What is overfitting and underfitting in ML?

Overfitting occurs when a model learns the training data too well, including noise, and fails to generalize to new data. Underfitting occurs when a model is too simple to capture the underlying patterns, resulting in poor performance on both training and validation data.

How does overfitting and underfitting work?

Overfitting happens when a model has high variance — it becomes too sensitive to the training data's idiosyncrasies. Underfitting happens when a model has high bias — it makes strong assumptions that don't hold. The loss curve (training vs. validation) reveals which is happening: diverging curves indicate overfitting; both high and flat indicate underfitting.

What are the best practices for diagnosing and fixing overfitting and underfitting?

Best practices include: always plot training vs. validation loss; for overfitting, use more data, dropout, L1/L2 regularization, early stopping, or simplify the model; for underfitting, increase model capacity, train longer, improve features, lower learning rate, or switch to a more suitable architecture.

How much does it cost to fix overfitting and underfitting?

Fixing overfitting and underfitting typically involves no direct monetary cost — it's about adjusting your training process. Techniques like dropout, regularization, early stopping, and feature engineering are free. The main cost is computational time for retraining, which is usually negligible for small to medium models.

Is overfitting and underfitting worth it in 2026?

Understanding and managing overfitting and underfitting remains essential in 2025 and beyond. As models grow larger and datasets become more complex, the ability to diagnose and correct these issues directly impacts model performance, reliability, and deployment success. It's a foundational skill for any ML practitioner.

Overfitting vs Underfitting in ML: How to Diagnose & Fix in 2025

Overfitting and underfitting are the two fundamental failure modes of machine learning models. Overfitting happens when your model learns the training data too well, including its noise and quirks, and fails to generalize to new examples. Underfitting happens when your model is too simple to capture the patterns in the data at all. The training versus validation loss curve is how you tell which problem you have, and the fixes are almost entirely different.

Understanding these two failure modes is foundational. Every technique in ML — regularization, dropout, early stopping, data augmentation, architecture selection — is ultimately a tool for managing this tradeoff.

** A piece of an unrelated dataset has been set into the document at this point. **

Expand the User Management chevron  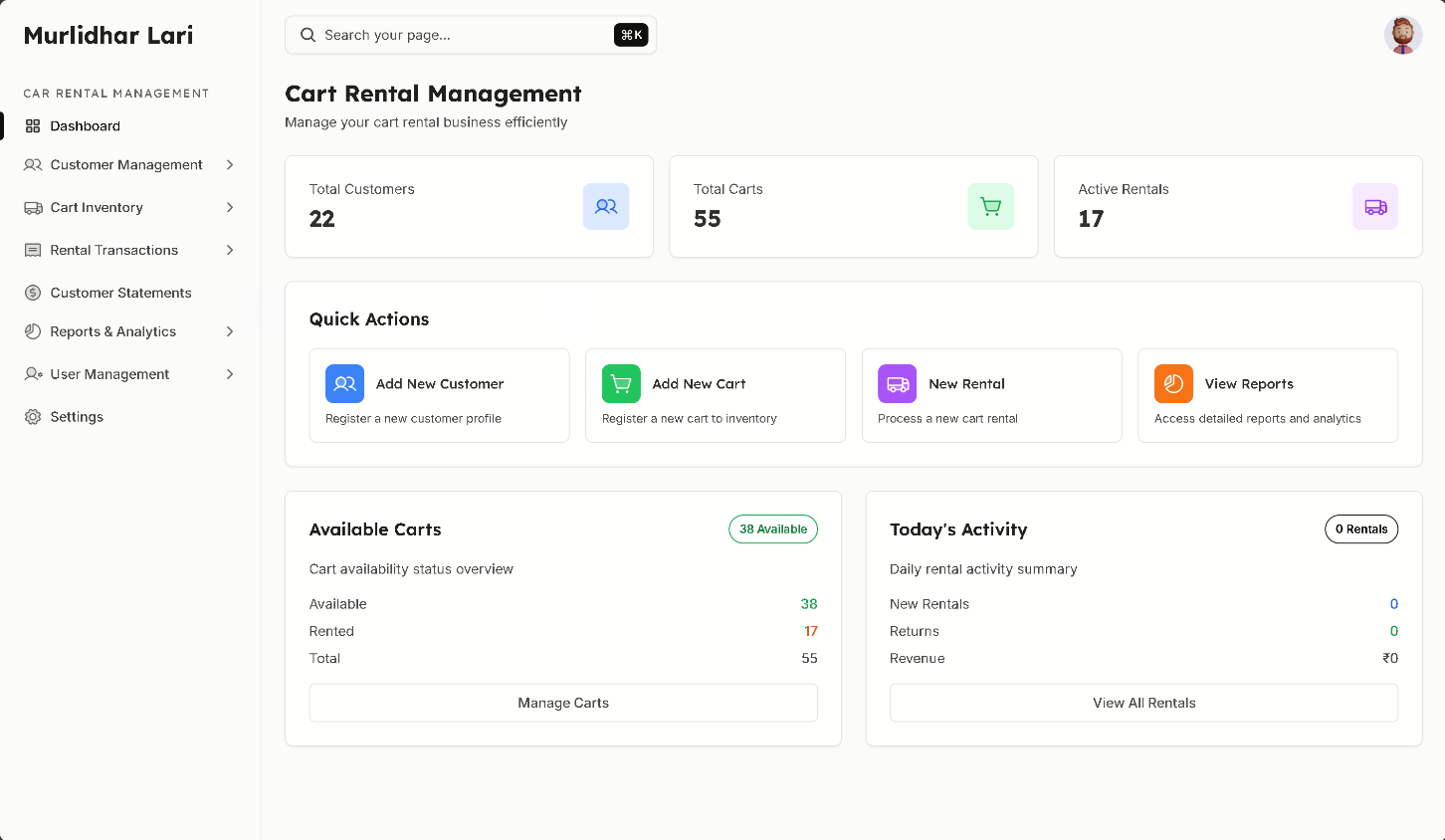pyautogui.click(x=230, y=374)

Overfitting: The Model Memorizes Instead of Learning

Overfitting is when a model fits the training data so closely that it captures noise rather than signal. The classic example: a model trained to classify images of cats and dogs that perfectly classifies every training image, but fails on new images it has never seen. It did not learn what makes a cat a cat; it memorized which pixel patterns corresponded to which labels in the training set.

Symptoms of overfitting:

Training loss continues to decrease as training progresses
Validation loss decreases initially, then starts increasing (or stops decreasing)
A large gap between training accuracy and validation accuracy (e.g., 98% training, 72% validation)
The model gives very confident predictions on training examples and uncertain or wrong predictions on new examples

What causes it: the model has more capacity (parameters) than the data complexity warrants. A 100-million parameter model trained on 1,000 examples will overfit severely. The model effectively memorizes each training example.

A concrete example: fitting a polynomial to six data points. A polynomial with six parameters can pass through all six points exactly (zero training error). But the curve between the points oscillates wildly, making terrible predictions for new data. A simpler polynomial with three parameters misses some training points but captures the underlying trend much better.

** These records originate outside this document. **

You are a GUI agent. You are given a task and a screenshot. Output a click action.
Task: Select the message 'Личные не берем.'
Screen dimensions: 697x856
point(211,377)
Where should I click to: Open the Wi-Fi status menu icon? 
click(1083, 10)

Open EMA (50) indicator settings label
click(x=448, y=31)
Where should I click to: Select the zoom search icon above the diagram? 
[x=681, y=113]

Underfitting: The Model Is Too Simple

Underfitting happens when the model is not powerful enough to capture the patterns in the data. Both training and validation loss are high, and performance is poor on both.

Symptoms of underfitting:

High training loss that is not decreasing much with more training
Training and validation loss are similarly high (small gap, but both poor)
The model's predictions seem random or default to the most common class

What causes it: using a model that is too simple for the task (e.g., linear regression for a non-linear relationship), too few training epochs, too high a learning rate causing unstable training, or bad features that do not capture the relevant signal.

Diagnosing Which You Have: The Loss Curve

Plot training loss and validation loss on the same chart, with training steps or epochs on the x-axis and loss on the y-axis.

Overfitting pattern: training loss decreases consistently, validation loss decreases initially then flattens or increases. The two curves diverge. The divergence point is where overfitting begins.

Underfitting pattern: both curves are high and decrease slowly or plateau at a high value. The curves are close together but both at an unacceptable level.

Good fit pattern: both curves decrease and converge to low values. Validation loss is slightly higher than training loss (always expected), but the gap is small and stable.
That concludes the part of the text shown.